Dataset entries
BEGIN

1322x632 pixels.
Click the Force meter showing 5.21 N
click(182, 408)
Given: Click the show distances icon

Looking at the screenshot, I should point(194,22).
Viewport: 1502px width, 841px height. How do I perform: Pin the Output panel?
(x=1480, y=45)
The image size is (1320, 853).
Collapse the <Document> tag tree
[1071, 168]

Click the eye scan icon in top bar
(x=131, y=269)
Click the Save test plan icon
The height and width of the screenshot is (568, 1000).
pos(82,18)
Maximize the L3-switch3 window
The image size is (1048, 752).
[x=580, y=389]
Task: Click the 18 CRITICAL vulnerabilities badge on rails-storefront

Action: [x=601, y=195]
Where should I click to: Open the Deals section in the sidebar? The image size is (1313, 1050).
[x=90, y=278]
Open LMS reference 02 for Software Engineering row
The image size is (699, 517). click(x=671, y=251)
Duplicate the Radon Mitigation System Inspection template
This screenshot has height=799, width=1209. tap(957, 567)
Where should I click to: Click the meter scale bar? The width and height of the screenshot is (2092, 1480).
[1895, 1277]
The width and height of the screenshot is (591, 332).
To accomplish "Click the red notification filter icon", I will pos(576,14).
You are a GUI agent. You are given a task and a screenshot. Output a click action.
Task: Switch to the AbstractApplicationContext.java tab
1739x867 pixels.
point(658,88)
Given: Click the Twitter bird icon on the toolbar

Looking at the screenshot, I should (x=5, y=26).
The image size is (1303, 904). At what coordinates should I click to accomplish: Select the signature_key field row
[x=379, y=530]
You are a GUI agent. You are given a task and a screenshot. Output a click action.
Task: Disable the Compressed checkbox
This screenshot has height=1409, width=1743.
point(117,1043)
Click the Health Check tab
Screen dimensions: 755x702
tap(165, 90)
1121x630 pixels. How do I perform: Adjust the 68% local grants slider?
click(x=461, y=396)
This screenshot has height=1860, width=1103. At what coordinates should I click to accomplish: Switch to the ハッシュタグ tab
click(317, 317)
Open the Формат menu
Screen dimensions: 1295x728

END

» Problem to solve:
Would you give the entries back word for word?

» Task response:
1322x632 pixels.
Click the Force meter showing 5.21 N
click(182, 408)
Given: Click the show distances icon

Looking at the screenshot, I should point(194,22).
Viewport: 1502px width, 841px height. How do I perform: Pin the Output panel?
(x=1480, y=45)
The image size is (1320, 853).
Collapse the <Document> tag tree
[1071, 168]

Click the eye scan icon in top bar
(x=131, y=269)
Click the Save test plan icon
The height and width of the screenshot is (568, 1000).
pos(82,18)
Maximize the L3-switch3 window
The image size is (1048, 752).
[x=580, y=389]
Task: Click the 18 CRITICAL vulnerabilities badge on rails-storefront

Action: [x=601, y=195]
Where should I click to: Open the Deals section in the sidebar? The image size is (1313, 1050).
[x=90, y=278]
Open LMS reference 02 for Software Engineering row
The image size is (699, 517). click(x=671, y=251)
Duplicate the Radon Mitigation System Inspection template
This screenshot has height=799, width=1209. tap(957, 567)
Where should I click to: Click the meter scale bar? The width and height of the screenshot is (2092, 1480).
[1895, 1277]
The width and height of the screenshot is (591, 332).
To accomplish "Click the red notification filter icon", I will pos(576,14).
You are a GUI agent. You are given a task and a screenshot. Output a click action.
Task: Switch to the AbstractApplicationContext.java tab
1739x867 pixels.
point(658,88)
Given: Click the Twitter bird icon on the toolbar

Looking at the screenshot, I should (x=5, y=26).
The image size is (1303, 904). At what coordinates should I click to accomplish: Select the signature_key field row
[x=379, y=530]
You are a GUI agent. You are given a task and a screenshot. Output a click action.
Task: Disable the Compressed checkbox
This screenshot has height=1409, width=1743.
point(117,1043)
Click the Health Check tab
Screen dimensions: 755x702
tap(165, 90)
1121x630 pixels. How do I perform: Adjust the 68% local grants slider?
click(x=461, y=396)
This screenshot has height=1860, width=1103. At what coordinates should I click to accomplish: Switch to the ハッシュタグ tab
click(317, 317)
Open the Формат menu
Screen dimensions: 1295x728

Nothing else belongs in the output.